### About this exercise:
Skip the pictures. Retype exactly, and only, the lines between the line holding "Where should I" and the last line below, inclusive.

Stored items from a collection:
= = = =
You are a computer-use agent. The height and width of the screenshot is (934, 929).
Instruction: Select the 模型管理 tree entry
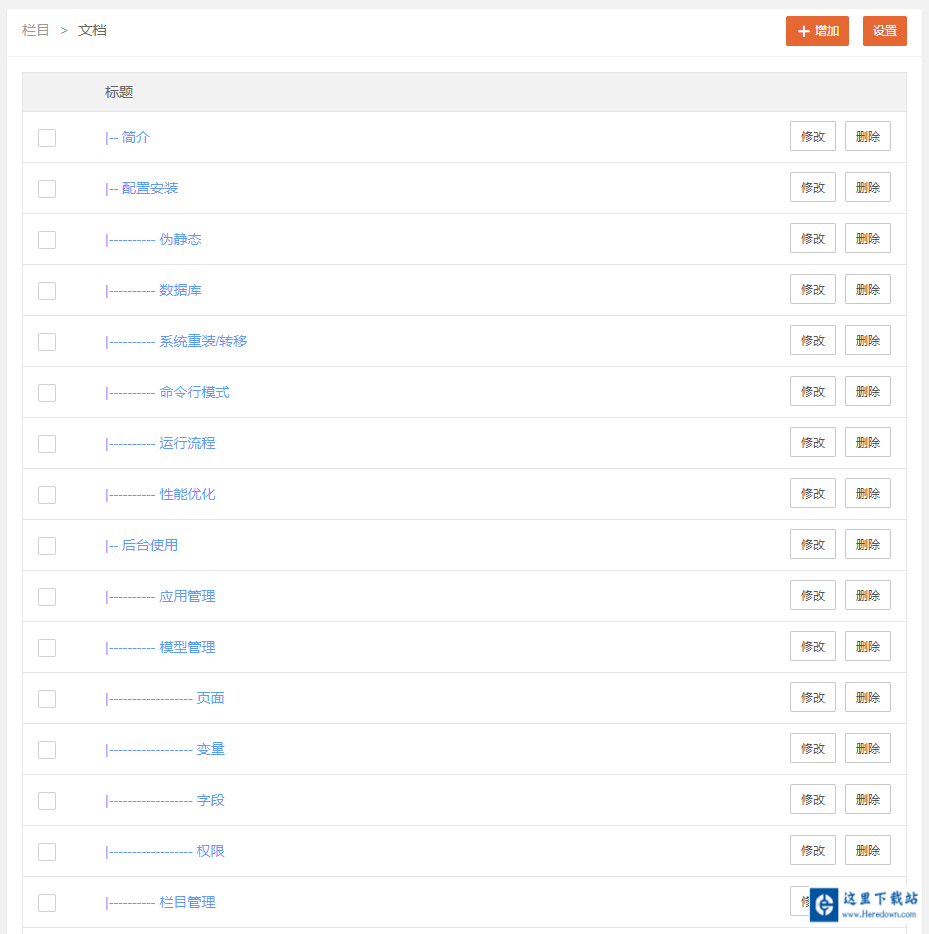(x=187, y=647)
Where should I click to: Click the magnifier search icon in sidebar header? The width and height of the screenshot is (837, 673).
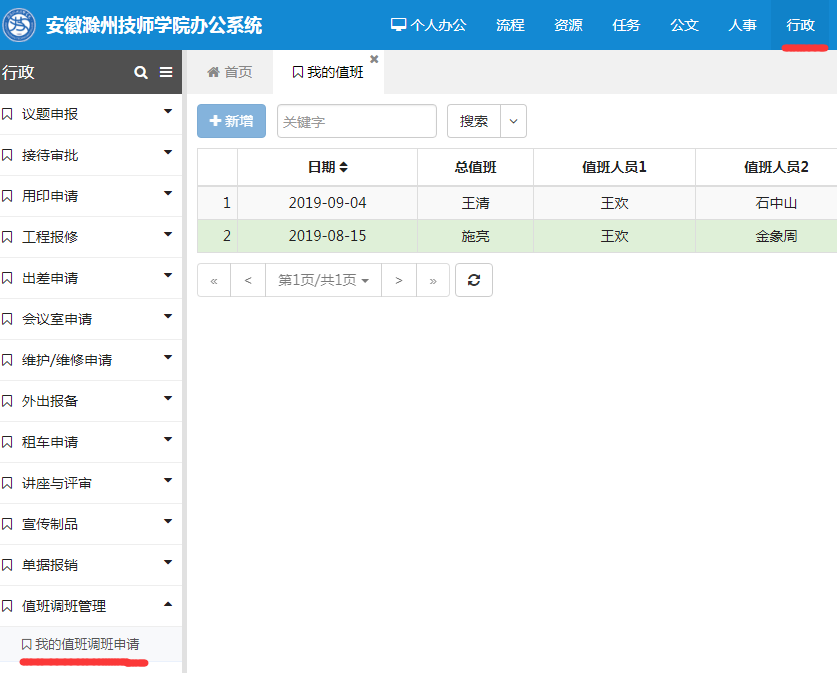(140, 72)
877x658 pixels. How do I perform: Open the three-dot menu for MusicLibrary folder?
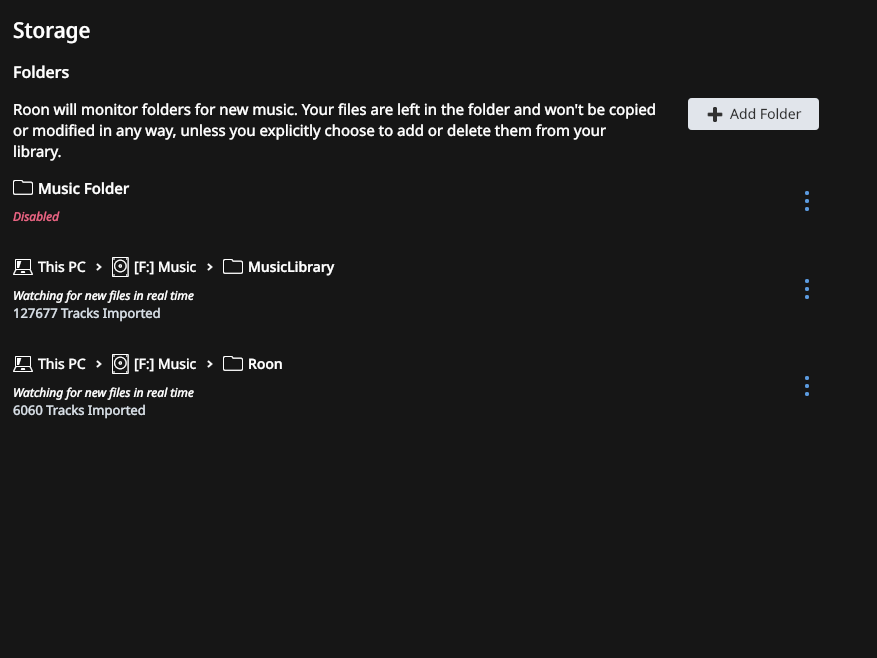click(807, 289)
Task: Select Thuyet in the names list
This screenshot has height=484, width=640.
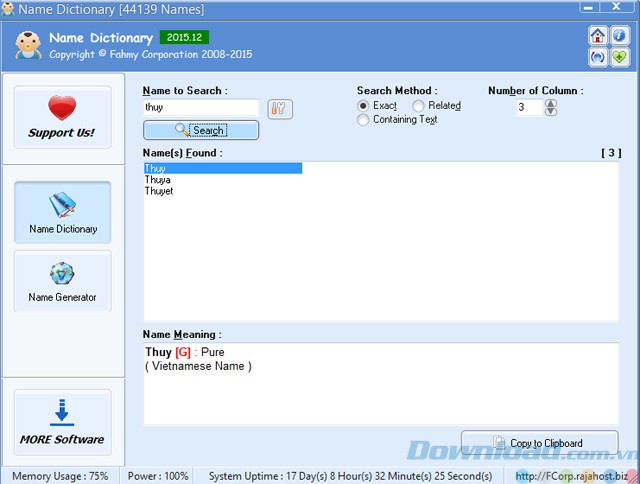Action: pyautogui.click(x=159, y=191)
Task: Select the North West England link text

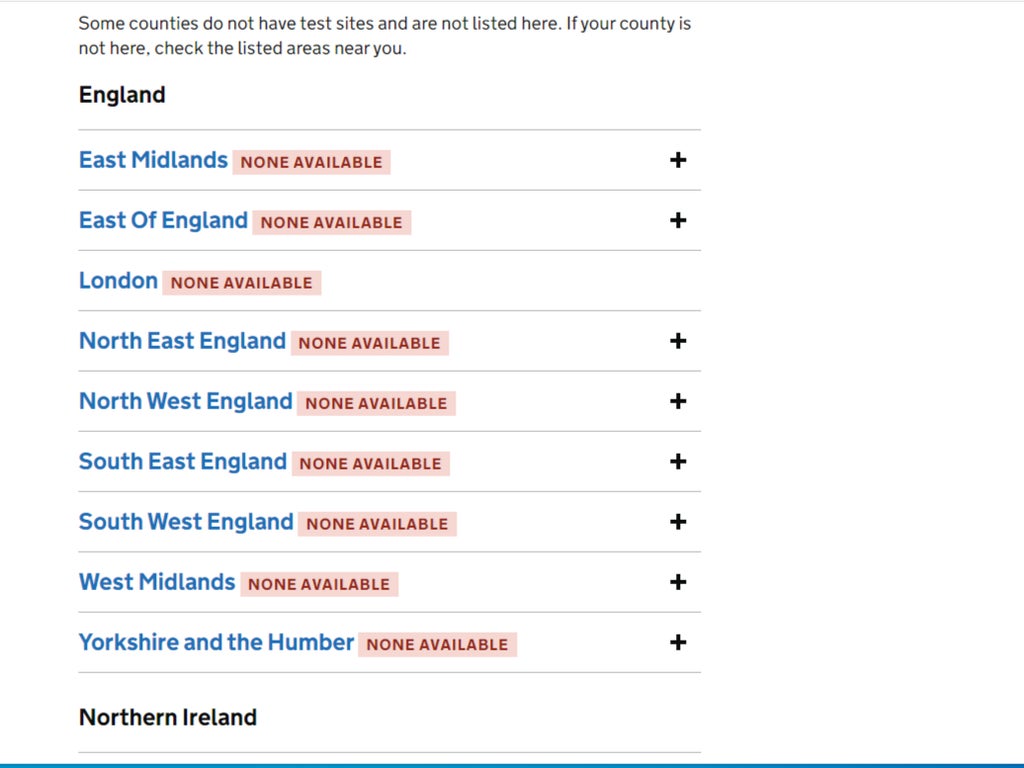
= = = =
### Response area:
Where should I click to: Click the magnifier search icon in sidebar header? The width and height of the screenshot is (837, 673).
(140, 72)
877x658 pixels. How do I perform: Open the three-dot menu for MusicLibrary folder?
click(807, 289)
Task: Select Thuyet in the names list
This screenshot has height=484, width=640.
Action: pyautogui.click(x=159, y=191)
Task: Select the North West England link text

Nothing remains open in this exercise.